Alle cronache passa come un aristocratico dall’apparente aplomb signorile che però spesso diventa irascibile, sprezzante. In campo diventa aggressivo (anche con i compagni di doppio…) perché odia perdere. Spesso colpisce con cattiveria, con un ghigno suo tipico, a denti serrati.

Apparteneva all’antica (origini nel 1400) famiglia ebrea dei Morpurgo (originari di Maribor in Slovenia, i Marburg), ricchissima e nobile, che si fregiava del titolo di Baroni. Il padre Abram Ferdinando era di Trieste (al tempo territorio dell’impero asburgico), la madre inglese (poi apolide, con passaporto anche cecoslovacco). Uberto studia a Oxford dove impara a giocare a tennis e conquista (nel 1911) i primi titoli juniores. Si trasferisce poi a Parigi dove nel 1915 si aggiudica un Campionato studentesco.

Durante la Prima Guerra Mondiale viene inquadrato nell’aviazione dell’esercito austro/ungarico: dunque combatte contro l’Italia della quale successivamente, con l’annessione di Trieste, diviene però cittadino. Da noi nessuno lo conosce come tennista quando, nel 1922, gioca un importante torneo internazionale a St. Moritz battendo due campioni come i francesi Jacques Brugnon e Max Decugis prima di perdere dal fortissimo Jean Borotra, in 4 set. Così non viene selezionato in quell’anno per l’esordio dell’Italia in Coppa Davis.

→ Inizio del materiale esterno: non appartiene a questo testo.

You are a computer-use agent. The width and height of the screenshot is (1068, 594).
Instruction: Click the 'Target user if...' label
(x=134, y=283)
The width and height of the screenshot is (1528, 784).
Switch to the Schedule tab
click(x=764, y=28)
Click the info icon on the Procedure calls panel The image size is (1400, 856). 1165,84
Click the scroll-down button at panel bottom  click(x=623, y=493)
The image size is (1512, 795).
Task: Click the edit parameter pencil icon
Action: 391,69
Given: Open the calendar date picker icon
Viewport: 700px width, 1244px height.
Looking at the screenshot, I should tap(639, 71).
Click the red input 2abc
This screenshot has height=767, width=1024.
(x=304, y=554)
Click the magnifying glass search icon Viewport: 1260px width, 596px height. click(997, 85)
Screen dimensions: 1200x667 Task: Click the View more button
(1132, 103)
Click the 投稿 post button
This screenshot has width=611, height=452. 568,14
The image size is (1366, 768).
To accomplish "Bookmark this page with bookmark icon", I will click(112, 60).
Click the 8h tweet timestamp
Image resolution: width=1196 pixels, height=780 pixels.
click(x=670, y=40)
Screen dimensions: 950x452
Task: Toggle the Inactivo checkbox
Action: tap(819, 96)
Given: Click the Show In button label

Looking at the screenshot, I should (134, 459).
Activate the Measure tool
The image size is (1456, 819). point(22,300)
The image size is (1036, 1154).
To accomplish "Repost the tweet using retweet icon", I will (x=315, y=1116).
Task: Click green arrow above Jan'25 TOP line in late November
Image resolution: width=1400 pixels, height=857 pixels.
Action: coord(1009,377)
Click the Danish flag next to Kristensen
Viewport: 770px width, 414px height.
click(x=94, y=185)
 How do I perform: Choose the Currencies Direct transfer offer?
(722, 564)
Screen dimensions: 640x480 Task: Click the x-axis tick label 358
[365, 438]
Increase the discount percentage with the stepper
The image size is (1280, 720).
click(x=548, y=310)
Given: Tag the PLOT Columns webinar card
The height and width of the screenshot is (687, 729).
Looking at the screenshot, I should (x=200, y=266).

Ma nella stagione successiva, segnalato da Giorgio De Stefani, allora giovane giocatore, che lo ha visto all’opera (al tempo con passaporto cecoslovacco, come la madre), viene preso in considerazione e inserito in pianta stabile nella squadra di Coppa Davis che negli anni successivi portò a livelli altissimi, in grado di battere nazioni già allora di grande tradizione come l’Australia, la Gran Bretagna, il Giappone, la Cecoslovacchia.

Memorabili le sue vittorie a Genova nel 1928 contro gli australiani Gerald Patterson e, soprattutto, Jack Crawford (il primo a realizzare, nel 1933, tre quarti di Slam) che permisero agli azzurri di superare per la prima volta i leggendari “canguri”.

Fu un grande doppista: sconfitto in finale nel doppio misto a Wimbledon nel 1925 (giocava con la statunitense Elisabeth Ryan) dai fenomeni francesi Jean Borotra e Suzanne Lenglen, aveva avuto l’onore di essere scelto dalla “divina” come compagno, nel febbraio di quell’anno, per il torneo di Nizza, vinto battendo la coppia inglese formata Dorotea Lambert Chambers e Ernest Lamb.

Alla sua morte, nel 1961, su richiesta dell’allora presidente della FIT Luigi Orsini, gli venne intitolato un piccolo slargo a Roma, dove ha sede il Tennis Club Parioli.